In (A) and (B), lanes 1, uninduced E. coli cells; lanes 2, cells induced for expression; lanes 3, pellet after sonication and centrifugation; lanes 4, supernatant after sonication and centrifugation; and lanes 5, eluate after glutathione affinity chromatography. GST–FtsH and free GST are indicated by arrowheads, and small amounts of partially cleaved GST–FtsH (97 and 81 kD) are marked with asterisks.

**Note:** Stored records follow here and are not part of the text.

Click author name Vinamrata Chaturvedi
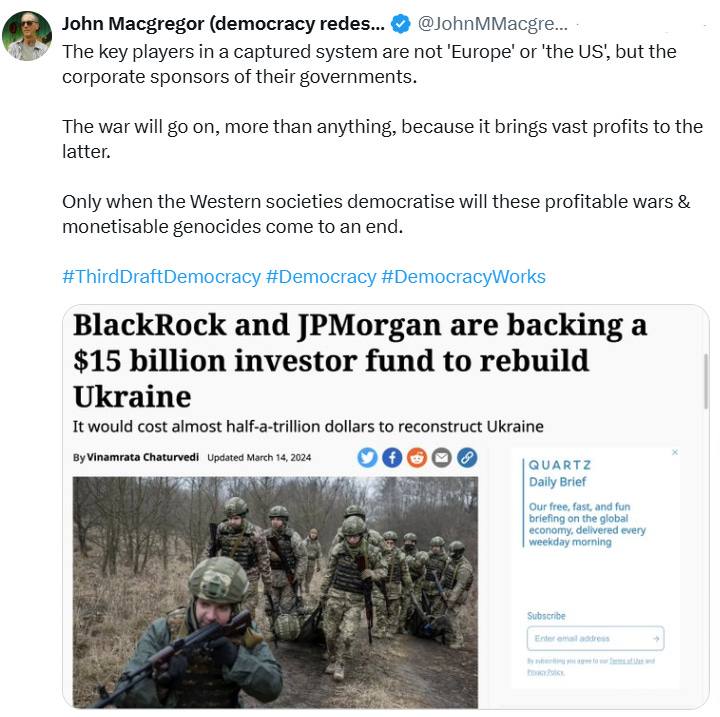 click(x=143, y=457)
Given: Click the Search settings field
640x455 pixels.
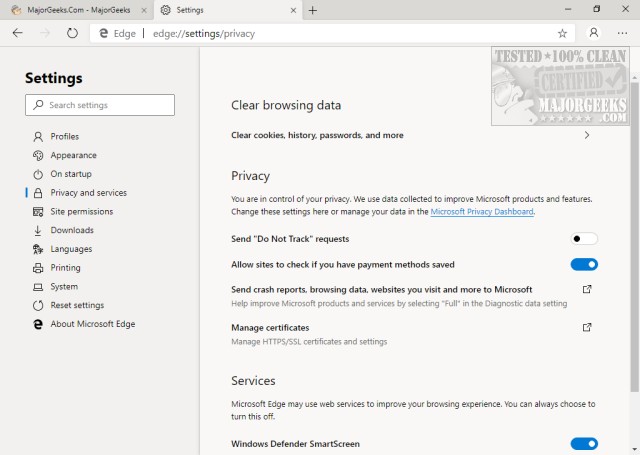Looking at the screenshot, I should pos(100,105).
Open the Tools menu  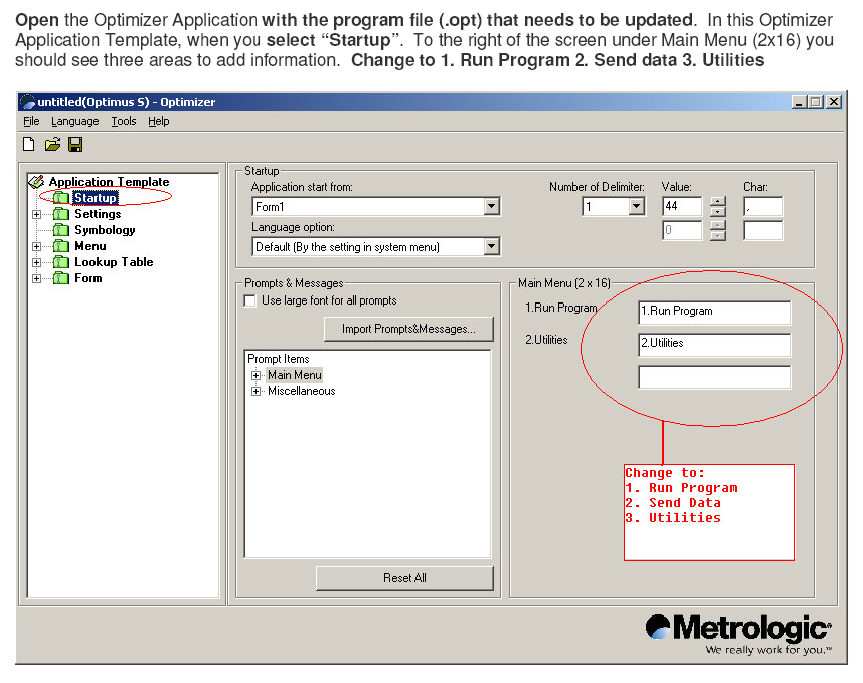click(x=124, y=121)

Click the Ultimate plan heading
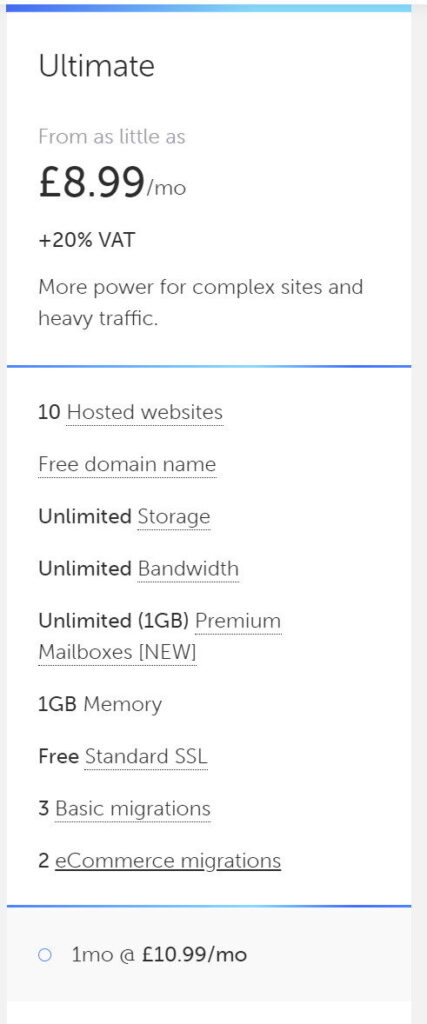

After disruption of bacterial cells by sonication and centrifugation of the lysate, GST–FtsH as well as free FtsH partitioned between the pellet and supernatant (Figures 3A and 3B, lanes 3 and 4), but only the supernatant was used for further purification. The eluate from glutathione affinity chromatography contained GST–FtsH and free GST in approximately equal amounts (Figure 3A, lane 5). In addition, small amounts of two FtsH-derived protein species of 97 and 81 kD were detected (Figures 3A and 3B, lanes 5). Because they copurified with GST–FtsH and were recognized by FtsH antibodies, we concluded that they were intermediate breakdown products arising from cleavage of the fusion protein. The purification strategy involving glutathione affinity chromatography effectively excluded the possibility of endogenous bacterial FtsH contaminating the preparation, which indeed was found to be devoid of the 74-kD E. coli FtsH protein (Figure 3B, lane 5).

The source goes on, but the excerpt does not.